7. The multi-parameter collaborative testing system for the durability of a diaphragm valve according to claim 6, characterized in that, The feature parameter matrix is matched and analyzed with a preset durability failure threshold to obtain a durability evaluation result that includes life prediction results, abnormal alarm commands, and a comprehensive test report, including: The decay rate and coupling coefficient of each parameter dimension are extracted from the feature parameter matrix to obtain a set of performance degradation quantification indicators. The set of performance degradation quantification indicators is compared with the preset durability failure threshold item by item to obtain the deviation of each indicator from the threshold and the over-limit flag bit. Based on the deviation of each indicator and the over-limit flag, the critical failure state is determined. If any key indicator exceeds the limit or the comprehensive weighted value exceeds the alarm threshold, a failure warning signal is generated.

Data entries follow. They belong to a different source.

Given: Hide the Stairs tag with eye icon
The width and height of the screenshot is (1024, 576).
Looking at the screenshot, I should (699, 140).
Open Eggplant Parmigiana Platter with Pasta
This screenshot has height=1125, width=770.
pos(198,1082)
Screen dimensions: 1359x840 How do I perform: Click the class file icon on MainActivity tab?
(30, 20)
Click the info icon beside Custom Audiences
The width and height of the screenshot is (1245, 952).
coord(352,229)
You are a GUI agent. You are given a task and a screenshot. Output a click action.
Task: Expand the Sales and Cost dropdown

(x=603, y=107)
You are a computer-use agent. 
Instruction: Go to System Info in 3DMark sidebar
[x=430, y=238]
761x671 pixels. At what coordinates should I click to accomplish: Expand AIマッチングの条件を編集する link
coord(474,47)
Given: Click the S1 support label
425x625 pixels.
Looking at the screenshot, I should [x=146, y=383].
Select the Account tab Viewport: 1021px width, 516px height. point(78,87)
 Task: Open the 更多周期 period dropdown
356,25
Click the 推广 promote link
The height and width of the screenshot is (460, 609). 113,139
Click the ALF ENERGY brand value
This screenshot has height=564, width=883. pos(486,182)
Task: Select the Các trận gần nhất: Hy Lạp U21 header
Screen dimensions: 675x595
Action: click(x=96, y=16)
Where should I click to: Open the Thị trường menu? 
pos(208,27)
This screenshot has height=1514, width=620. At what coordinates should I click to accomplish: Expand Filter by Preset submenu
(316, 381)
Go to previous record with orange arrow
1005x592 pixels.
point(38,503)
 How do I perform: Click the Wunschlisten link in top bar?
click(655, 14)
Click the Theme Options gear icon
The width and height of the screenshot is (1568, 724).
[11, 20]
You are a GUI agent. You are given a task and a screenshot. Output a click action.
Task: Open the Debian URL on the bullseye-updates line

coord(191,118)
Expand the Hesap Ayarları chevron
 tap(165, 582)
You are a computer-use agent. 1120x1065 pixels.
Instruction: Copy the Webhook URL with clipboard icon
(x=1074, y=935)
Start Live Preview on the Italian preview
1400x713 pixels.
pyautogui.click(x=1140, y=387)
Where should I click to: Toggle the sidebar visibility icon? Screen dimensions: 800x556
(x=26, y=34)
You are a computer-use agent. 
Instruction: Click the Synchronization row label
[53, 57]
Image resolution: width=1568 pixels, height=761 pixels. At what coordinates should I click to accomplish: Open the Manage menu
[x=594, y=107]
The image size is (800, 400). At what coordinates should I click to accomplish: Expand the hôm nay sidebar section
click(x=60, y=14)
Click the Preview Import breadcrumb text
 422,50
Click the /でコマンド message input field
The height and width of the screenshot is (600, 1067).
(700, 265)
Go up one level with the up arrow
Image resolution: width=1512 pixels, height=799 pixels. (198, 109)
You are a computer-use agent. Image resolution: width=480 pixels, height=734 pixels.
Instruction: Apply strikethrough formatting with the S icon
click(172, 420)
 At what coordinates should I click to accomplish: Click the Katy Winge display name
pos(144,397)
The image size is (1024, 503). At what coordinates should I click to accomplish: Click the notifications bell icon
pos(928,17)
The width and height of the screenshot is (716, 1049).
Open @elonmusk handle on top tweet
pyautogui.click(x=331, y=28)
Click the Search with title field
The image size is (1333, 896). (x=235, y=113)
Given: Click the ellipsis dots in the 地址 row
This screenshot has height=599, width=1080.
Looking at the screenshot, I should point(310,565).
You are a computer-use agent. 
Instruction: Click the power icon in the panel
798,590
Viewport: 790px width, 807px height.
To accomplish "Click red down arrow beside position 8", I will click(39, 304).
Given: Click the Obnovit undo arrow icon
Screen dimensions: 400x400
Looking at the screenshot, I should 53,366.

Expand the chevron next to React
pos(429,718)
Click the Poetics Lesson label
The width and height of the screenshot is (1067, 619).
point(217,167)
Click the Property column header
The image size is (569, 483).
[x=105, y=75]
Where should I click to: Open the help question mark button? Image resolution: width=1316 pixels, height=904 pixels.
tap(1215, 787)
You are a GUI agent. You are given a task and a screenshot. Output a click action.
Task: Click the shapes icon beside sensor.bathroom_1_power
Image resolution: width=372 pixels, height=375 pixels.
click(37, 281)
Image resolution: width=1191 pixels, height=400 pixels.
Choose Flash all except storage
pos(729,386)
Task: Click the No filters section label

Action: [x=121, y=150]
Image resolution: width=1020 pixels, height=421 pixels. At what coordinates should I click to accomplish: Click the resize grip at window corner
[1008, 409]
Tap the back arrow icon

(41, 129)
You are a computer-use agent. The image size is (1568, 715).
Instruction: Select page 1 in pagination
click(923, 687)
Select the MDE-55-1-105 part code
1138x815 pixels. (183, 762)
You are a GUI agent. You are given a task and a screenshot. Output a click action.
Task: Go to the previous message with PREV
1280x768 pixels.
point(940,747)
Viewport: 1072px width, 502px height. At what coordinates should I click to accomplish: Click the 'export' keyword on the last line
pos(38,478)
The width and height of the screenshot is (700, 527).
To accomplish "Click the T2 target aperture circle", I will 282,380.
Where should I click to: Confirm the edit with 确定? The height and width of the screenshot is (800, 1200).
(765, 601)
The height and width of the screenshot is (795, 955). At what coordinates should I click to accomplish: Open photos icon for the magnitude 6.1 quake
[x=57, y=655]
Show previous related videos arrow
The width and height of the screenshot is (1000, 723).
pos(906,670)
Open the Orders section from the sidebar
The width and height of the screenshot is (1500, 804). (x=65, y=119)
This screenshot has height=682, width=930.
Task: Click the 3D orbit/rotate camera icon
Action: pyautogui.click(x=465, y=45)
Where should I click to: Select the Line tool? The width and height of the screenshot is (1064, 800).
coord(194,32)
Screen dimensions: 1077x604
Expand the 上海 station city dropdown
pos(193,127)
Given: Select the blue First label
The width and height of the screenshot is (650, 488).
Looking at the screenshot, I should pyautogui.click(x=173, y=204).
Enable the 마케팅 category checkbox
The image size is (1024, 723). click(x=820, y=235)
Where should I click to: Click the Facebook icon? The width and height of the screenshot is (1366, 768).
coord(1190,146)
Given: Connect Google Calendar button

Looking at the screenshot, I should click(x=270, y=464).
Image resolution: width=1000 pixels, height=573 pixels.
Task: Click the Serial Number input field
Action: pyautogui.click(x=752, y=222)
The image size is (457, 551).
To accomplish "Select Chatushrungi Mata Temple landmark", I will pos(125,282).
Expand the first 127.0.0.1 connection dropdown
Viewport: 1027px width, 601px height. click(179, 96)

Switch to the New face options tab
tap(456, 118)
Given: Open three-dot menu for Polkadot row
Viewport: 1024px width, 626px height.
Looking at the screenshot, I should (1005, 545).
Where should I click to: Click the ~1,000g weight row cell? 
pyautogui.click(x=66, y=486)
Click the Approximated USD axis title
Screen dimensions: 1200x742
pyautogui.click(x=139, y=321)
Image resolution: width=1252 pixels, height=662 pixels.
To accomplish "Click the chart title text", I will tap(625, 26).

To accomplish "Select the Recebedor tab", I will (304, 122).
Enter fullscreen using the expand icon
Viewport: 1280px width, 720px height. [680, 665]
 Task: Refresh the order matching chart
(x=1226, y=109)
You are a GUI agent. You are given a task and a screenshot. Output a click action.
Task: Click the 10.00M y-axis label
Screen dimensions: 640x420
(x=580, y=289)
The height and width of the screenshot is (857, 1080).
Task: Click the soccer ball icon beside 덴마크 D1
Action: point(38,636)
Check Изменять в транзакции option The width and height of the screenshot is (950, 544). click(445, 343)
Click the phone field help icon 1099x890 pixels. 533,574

After receiving the failure warning signal, the remaining effective number of cycles is predicted based on the current number of cycles and the historical change trend obtained in advance, and the lifetime prediction result is obtained. Analyze the combination of over-limit flag bits to generate abnormal alarm commands that distinguish alarm levels and associate fault types; The life prediction results, abnormal alarm commands, and pre-stored raw degradation data are summarized to form a comprehensive test report, and the durability assessment results are obtained.
8. A computing device, characterized in that, include: One or more processors; A storage device for storing one or more programs, which, when executed by the one or more processors, cause the one or more processors to perform the system as described in any one of claims 1 to 7.
9. A computer-readable storage medium, characterized in that, The computer-readable storage medium stores a program that, when executed by a processor, performs the system as described in any one of claims 1 to 7.